As for her request for a meeting with Bush, it is a sham. She says she wants to ask Bush why her son had to die. But she already knows, or thinks she knows. She said in a recent speech, directed at Bush: "You tell me the truth. You tell me that my son died for oil. You tell me that my son died to make your friends rich. You tell me my son died to spread the cancer of Pax Americana, imperialism in the Middle East."

Sheehan already met with Bush once before. The request for a second meeting seems mostly about publicity. It's the basis for her presence at Crawford that has drawn so many cameras. She obviously doesn't seek comfort from Bush, nor can she tell him anything that he can't already read in the press about how she thinks he should be "tried on war crimes and go to jail."

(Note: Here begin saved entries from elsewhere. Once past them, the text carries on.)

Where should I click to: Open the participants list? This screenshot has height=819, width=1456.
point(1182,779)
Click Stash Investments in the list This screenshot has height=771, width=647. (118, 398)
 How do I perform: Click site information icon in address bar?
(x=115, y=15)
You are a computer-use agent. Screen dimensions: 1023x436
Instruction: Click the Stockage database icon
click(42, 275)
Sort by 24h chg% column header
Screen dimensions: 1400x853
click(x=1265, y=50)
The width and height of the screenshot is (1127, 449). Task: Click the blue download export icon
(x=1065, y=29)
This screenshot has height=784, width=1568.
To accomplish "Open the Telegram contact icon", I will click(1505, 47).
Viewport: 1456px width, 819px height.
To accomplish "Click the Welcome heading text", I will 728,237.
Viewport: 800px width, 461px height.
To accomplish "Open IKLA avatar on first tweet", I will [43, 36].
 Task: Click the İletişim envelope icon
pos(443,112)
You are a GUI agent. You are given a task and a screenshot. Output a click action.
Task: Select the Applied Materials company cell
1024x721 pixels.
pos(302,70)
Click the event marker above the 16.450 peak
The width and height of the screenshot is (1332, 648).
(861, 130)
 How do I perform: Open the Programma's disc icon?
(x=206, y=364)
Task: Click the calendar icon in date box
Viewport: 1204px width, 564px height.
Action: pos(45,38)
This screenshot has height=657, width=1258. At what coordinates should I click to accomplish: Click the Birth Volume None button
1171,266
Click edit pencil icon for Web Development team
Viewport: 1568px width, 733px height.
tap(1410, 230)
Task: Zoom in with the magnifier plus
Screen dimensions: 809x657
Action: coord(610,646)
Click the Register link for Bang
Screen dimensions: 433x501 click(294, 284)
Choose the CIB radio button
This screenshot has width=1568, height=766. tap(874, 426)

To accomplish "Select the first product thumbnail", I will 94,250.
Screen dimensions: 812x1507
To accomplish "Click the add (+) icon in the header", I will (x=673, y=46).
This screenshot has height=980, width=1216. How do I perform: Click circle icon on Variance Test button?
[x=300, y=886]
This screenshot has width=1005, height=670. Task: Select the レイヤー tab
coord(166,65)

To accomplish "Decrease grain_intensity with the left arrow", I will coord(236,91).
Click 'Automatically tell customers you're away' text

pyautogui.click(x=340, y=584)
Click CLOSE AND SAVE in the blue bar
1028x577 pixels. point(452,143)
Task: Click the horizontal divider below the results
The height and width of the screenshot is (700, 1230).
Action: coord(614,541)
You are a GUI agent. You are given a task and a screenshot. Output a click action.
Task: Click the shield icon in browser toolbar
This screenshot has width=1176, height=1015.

In the end, it isn't that Bush is lucky in his opponents so much that his opposition is poisoned by its own noxious passions. It's not an accident that the antiwar movement throws up leaders like Michael Moore, the dishonest filmmaker, and Cindy Sheehan. They reflect its own inability to distinguish between legitimate criticisms of the war and unhinged but emotionally self-satisfying attacks that will turn off most Americans. At a difficult phase in Iraq, it is especially important that the nation have a responsible, constructive opposition. Cindy Sheehan demonstrates that the Left is still incapable of providing one.